*The exercise*: Reproduce the text of every item below word for word, and leave the pictures out of your answer.
--------
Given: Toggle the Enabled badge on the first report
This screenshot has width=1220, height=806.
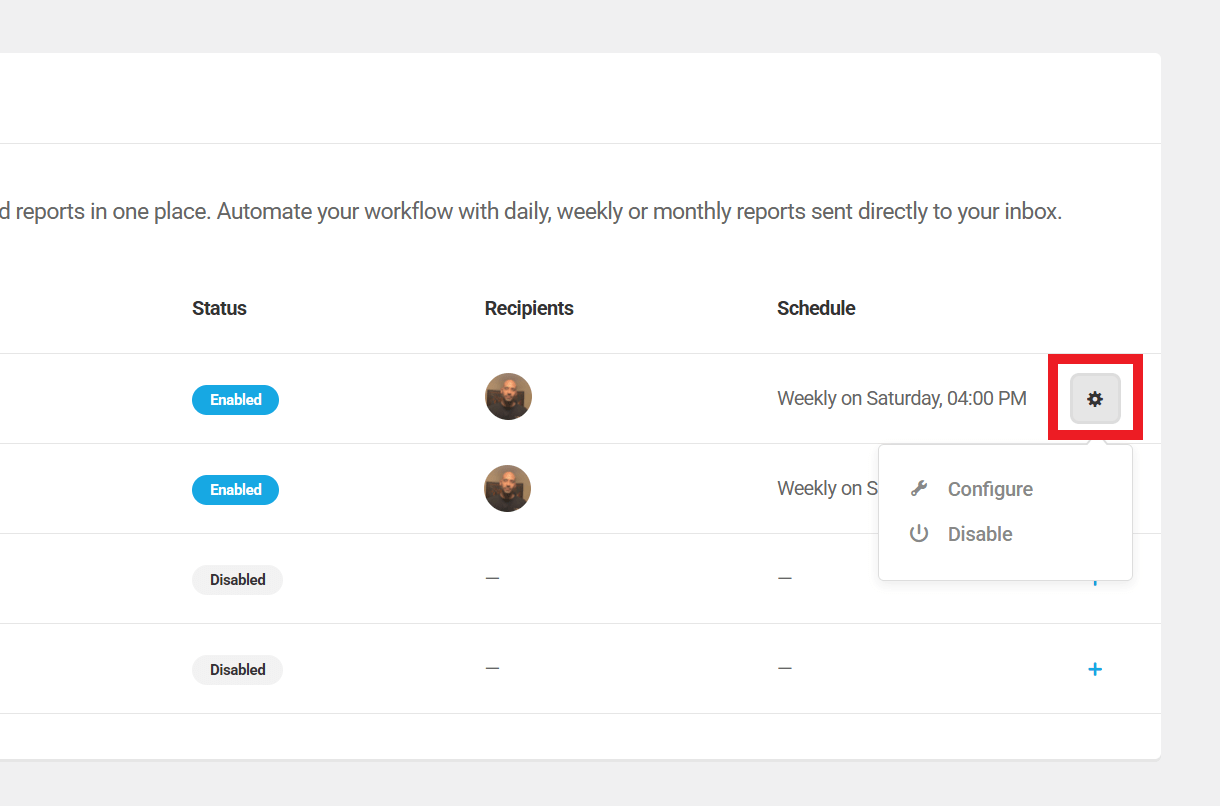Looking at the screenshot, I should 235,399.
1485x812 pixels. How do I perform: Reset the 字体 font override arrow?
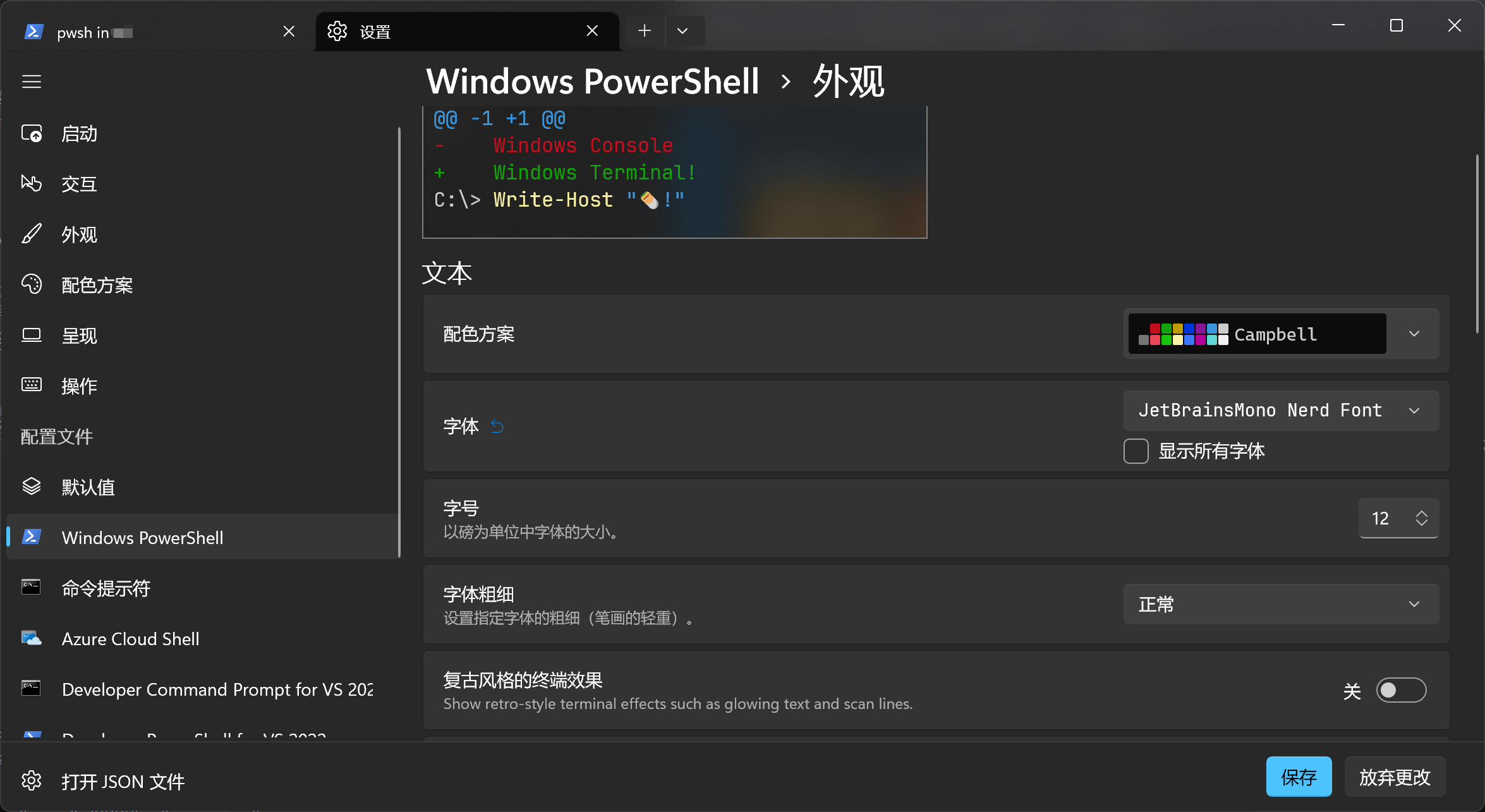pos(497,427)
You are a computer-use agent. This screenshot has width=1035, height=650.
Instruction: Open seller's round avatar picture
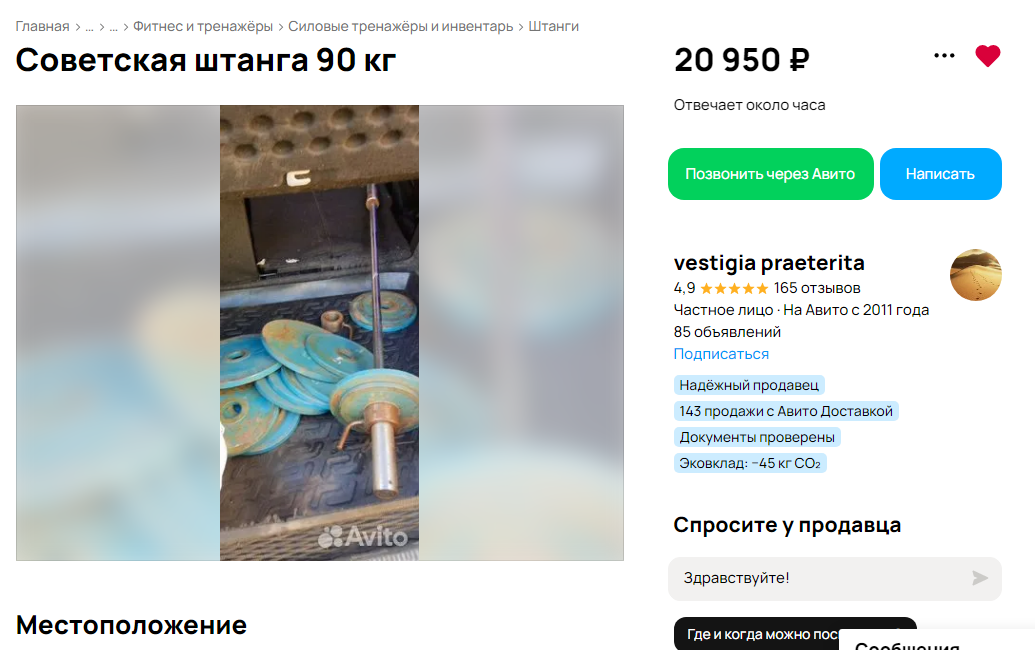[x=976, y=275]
--------
*Solution for this problem*:
Given: Toggle the Enabled badge on the first report
This screenshot has width=1220, height=806.
Looking at the screenshot, I should 235,399.
1485x812 pixels. How do I perform: Reset the 字体 font override arrow?
pos(497,427)
You are a computer-use agent. This screenshot has width=1035, height=650.
Instruction: Open seller's round avatar picture
[x=976, y=275]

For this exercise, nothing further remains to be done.